─── Excerpted passage
Sunday, January 4, 2015

Literally?



A Sermon preached on January 4th (Christmas II) at St. Augustine’s, Wiesbaden
Jeremiah 31:7-14, Ephesians 1:3-6, 15-19, Matthew 2:13-15, 19-23


I’m certain you have all heard of the method called the literal interpretation of the Bible, which is mostly understood to mean accepting every word as true just as it is written. For example Creation actually happened over 6 days, and you will find museums dedicated to proving this, and every command, or at least those validated by the New Testament, must be obeyed exactly as they are found. This tends to be associated with those Christians we call “Fundamentalists” and many outsiders, and quite a few Christians too, probably think it’s the way the Bible has always been read and understood. Well no, it’s actually quite a new-fangled and relatively modern invention!  

The oldest Christian method of Biblical interpretation is what is called “allegorical.”  St. Paul used it a lot in his letters – taking stories and ideas from the Hebrew Scriptures and reinterpreting them in the light of Christ, the Gospel writers used it, and we credit the 2nd century theologian Origen of Alexandria with having first defined and described this method. Origen recommended that both the Old and New Testaments be interpreted allegorically on three levels, the "flesh" or literal, but also the "soul," and the "spirit." Many of the events recounted in the Scriptures and many of the laws, if interpreted literally, or in the flesh, are impossible or nonsensical, he wrote, and so need to be read either morally or spiritually if we are to understand them. By the Middle Ages scholars had agreed on four possible interpretations:

  1. The literal interpretation – especially appropriate for historical events 
  2. The typological or allegorical – often used, as I said by St. Paul, to connect the events of the Old Testament with the New Testament, by drawing connections between the events of Christ’s life and the stories of the Old Testament.
──────
─── Supplied data
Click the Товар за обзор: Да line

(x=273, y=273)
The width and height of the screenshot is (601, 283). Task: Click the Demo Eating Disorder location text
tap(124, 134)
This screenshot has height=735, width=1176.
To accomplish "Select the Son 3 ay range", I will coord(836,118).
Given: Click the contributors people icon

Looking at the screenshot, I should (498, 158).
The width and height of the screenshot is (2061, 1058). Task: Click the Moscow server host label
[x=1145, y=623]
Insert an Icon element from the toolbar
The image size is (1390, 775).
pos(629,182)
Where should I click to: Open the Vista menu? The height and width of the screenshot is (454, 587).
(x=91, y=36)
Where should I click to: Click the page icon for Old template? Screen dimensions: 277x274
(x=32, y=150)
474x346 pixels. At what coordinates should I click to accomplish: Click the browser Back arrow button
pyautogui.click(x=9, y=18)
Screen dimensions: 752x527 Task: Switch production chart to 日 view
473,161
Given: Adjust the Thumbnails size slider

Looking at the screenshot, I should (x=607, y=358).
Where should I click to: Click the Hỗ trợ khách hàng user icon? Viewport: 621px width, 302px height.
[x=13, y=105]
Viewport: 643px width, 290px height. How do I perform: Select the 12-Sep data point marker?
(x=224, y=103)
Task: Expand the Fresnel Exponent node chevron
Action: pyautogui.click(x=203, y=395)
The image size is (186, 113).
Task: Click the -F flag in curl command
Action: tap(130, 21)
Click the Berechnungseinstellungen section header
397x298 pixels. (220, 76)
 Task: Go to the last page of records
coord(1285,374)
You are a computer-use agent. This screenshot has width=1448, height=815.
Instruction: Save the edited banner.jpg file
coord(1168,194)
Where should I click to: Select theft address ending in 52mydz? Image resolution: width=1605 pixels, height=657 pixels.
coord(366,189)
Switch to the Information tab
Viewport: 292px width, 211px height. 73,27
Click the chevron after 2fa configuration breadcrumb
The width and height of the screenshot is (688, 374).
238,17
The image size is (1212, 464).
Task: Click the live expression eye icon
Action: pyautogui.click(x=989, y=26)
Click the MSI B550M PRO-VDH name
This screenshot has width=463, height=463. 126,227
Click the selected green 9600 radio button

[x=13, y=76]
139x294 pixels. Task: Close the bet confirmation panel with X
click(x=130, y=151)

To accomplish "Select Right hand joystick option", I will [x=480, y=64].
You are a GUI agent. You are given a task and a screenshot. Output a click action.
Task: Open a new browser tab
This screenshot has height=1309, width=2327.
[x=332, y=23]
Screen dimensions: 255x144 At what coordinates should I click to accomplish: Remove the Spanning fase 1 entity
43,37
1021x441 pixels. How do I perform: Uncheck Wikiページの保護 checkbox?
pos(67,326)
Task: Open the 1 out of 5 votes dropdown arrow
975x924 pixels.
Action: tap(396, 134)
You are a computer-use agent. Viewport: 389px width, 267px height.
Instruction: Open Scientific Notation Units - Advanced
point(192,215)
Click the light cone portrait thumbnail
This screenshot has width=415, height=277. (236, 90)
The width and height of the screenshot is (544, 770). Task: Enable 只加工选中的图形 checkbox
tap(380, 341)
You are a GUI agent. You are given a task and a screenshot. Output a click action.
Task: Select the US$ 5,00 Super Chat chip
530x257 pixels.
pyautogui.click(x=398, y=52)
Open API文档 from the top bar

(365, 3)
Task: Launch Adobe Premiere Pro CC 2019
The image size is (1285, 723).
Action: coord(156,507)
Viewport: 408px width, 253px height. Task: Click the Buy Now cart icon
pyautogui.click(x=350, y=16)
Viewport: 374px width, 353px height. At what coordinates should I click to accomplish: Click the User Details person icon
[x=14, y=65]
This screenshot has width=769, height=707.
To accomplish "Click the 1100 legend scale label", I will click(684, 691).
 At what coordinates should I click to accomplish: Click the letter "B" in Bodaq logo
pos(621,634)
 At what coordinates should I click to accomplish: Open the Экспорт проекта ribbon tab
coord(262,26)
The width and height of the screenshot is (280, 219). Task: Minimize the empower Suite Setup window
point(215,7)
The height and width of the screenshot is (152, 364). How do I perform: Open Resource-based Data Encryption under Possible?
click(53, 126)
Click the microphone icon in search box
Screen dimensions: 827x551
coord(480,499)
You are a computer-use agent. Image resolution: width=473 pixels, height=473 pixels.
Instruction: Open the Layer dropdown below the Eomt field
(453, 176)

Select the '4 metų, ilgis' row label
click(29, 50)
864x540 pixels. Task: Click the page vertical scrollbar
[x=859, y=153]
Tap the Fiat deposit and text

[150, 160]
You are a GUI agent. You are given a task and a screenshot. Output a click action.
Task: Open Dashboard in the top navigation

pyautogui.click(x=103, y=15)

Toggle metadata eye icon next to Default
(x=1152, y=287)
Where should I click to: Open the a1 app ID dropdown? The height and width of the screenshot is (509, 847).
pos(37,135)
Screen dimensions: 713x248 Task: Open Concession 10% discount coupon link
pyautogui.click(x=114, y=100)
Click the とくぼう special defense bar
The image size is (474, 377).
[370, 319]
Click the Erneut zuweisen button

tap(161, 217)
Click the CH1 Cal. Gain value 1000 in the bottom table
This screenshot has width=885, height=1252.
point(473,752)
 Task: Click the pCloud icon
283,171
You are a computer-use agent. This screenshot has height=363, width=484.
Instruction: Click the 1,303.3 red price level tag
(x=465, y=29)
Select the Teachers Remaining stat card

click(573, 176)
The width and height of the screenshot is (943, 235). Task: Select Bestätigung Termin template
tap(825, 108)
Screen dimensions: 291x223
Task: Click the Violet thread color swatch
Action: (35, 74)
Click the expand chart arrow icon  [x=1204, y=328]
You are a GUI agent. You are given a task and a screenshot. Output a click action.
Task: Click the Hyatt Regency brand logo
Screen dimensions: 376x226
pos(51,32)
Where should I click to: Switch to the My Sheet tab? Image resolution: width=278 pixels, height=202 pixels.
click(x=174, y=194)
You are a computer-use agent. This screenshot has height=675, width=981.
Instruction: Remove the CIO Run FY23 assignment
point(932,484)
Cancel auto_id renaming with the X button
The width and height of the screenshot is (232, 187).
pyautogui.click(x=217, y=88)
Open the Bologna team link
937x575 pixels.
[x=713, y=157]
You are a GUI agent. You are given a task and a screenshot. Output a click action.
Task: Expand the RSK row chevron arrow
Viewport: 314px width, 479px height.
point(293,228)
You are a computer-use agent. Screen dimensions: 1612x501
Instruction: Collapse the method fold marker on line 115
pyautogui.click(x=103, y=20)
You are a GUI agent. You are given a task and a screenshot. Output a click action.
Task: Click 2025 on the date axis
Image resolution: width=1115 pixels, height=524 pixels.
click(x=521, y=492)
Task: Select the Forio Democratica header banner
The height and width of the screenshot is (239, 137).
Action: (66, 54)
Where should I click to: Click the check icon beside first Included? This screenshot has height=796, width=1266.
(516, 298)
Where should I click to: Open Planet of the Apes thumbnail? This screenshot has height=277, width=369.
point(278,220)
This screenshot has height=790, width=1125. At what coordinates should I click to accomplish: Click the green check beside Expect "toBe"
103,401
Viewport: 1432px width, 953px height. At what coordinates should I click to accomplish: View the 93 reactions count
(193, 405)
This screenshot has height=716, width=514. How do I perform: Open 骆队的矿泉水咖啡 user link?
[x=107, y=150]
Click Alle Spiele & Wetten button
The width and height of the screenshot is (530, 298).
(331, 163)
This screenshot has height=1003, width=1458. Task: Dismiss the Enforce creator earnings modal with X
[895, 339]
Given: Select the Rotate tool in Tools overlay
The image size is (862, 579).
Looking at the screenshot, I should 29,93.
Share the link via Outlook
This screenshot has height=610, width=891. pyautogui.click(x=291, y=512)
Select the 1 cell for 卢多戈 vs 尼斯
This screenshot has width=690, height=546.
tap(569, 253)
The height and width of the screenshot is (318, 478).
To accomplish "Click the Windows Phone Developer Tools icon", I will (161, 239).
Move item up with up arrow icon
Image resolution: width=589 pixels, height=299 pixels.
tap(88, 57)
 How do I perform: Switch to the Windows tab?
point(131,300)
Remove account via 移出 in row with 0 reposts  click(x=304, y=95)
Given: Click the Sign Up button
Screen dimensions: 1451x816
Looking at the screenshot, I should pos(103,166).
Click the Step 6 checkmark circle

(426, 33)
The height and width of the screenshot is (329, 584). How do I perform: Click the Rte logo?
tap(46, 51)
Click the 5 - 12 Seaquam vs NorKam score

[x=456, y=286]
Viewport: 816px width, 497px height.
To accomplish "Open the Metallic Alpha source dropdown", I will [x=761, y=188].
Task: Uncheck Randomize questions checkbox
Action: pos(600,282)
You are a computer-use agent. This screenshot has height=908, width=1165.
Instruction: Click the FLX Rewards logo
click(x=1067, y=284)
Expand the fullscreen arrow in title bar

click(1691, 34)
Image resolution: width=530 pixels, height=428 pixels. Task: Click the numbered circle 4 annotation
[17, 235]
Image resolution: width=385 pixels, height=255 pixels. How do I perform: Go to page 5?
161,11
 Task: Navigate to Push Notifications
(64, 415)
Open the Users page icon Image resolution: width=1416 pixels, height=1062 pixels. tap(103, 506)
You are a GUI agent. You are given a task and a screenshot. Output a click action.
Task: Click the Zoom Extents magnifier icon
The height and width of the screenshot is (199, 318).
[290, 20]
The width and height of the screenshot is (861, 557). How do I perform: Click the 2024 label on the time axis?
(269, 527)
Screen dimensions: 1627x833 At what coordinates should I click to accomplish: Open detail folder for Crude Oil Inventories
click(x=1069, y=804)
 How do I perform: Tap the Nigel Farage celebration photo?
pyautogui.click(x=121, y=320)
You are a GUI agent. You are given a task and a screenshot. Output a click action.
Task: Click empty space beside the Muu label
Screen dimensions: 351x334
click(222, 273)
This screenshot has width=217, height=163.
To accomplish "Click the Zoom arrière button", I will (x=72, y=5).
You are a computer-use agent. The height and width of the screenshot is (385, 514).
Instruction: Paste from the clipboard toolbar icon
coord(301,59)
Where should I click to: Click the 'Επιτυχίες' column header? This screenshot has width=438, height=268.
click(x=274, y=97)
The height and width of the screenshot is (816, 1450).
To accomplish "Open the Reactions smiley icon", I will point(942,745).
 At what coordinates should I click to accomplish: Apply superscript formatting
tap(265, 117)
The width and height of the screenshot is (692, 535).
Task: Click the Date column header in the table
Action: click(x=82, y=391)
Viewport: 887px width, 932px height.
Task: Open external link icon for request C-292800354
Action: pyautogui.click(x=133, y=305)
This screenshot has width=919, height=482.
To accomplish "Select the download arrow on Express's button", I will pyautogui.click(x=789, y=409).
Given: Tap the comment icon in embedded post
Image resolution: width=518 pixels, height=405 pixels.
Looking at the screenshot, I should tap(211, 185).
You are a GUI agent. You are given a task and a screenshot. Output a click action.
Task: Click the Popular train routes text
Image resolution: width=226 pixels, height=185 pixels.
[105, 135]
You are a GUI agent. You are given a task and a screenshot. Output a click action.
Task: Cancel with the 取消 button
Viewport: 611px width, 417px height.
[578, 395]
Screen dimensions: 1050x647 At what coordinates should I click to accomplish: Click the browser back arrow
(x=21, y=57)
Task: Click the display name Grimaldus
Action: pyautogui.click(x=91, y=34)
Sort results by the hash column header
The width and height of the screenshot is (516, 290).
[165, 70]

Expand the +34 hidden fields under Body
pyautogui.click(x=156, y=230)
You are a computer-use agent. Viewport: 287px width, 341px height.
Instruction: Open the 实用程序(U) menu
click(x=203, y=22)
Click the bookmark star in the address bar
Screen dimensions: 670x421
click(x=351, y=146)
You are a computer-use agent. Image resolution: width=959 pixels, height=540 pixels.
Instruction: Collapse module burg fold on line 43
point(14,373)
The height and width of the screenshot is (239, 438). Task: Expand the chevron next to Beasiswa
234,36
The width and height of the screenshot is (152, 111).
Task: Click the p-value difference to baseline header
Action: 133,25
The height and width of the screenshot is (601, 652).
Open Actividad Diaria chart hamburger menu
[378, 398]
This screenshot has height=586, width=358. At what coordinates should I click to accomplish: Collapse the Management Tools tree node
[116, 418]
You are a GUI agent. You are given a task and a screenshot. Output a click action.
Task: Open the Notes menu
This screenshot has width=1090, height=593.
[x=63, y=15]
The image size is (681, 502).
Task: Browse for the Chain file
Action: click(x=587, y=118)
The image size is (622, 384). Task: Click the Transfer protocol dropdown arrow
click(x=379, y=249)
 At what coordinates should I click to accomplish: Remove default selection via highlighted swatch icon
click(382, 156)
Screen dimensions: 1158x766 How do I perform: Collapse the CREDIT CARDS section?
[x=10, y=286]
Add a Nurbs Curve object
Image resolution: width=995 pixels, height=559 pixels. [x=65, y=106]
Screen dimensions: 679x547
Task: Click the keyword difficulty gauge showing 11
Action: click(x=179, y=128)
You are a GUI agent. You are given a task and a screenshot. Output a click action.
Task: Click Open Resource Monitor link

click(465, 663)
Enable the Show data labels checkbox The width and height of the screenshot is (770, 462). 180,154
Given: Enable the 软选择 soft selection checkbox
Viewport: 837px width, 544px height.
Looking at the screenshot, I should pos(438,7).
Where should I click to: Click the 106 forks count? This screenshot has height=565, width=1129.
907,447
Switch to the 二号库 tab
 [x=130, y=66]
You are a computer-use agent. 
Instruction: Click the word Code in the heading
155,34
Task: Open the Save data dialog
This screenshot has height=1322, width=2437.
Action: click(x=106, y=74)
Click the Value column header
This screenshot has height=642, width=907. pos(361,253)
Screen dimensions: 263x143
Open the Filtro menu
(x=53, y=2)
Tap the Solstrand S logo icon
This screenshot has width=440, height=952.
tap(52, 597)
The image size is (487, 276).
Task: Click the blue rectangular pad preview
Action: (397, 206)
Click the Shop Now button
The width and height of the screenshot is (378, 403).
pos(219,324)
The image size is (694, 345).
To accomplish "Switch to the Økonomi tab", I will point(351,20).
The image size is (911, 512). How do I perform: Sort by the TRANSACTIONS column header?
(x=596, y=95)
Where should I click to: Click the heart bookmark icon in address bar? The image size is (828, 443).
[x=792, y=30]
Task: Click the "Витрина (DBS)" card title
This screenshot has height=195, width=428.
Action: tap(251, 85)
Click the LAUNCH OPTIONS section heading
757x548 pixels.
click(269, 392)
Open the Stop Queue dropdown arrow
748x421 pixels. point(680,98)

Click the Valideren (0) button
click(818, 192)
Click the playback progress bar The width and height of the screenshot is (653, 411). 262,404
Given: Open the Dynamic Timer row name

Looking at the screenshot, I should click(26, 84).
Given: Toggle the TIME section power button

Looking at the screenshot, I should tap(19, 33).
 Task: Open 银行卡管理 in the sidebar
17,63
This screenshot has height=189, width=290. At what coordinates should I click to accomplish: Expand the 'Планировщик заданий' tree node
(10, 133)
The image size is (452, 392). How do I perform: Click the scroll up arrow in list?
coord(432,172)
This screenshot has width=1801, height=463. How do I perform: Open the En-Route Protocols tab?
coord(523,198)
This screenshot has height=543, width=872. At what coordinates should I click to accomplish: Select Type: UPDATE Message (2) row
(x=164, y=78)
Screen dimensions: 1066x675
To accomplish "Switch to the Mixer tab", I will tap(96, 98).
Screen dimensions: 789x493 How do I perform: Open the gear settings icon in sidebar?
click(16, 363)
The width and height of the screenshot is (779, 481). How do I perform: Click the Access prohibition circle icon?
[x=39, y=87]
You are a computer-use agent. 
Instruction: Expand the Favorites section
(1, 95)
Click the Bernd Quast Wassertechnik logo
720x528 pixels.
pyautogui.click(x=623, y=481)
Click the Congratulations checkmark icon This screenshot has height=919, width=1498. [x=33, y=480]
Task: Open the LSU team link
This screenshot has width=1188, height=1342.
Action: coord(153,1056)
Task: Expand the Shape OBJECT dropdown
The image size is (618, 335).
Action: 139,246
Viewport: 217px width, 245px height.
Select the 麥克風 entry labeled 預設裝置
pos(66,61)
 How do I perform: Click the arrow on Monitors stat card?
──────
* _Short problem_: In the sermon above, who is credited with first defining and describing the allegorical method of interpreting the Bible?

* _Exercise result_: The 2nd-century theologian Origen of Alexandria.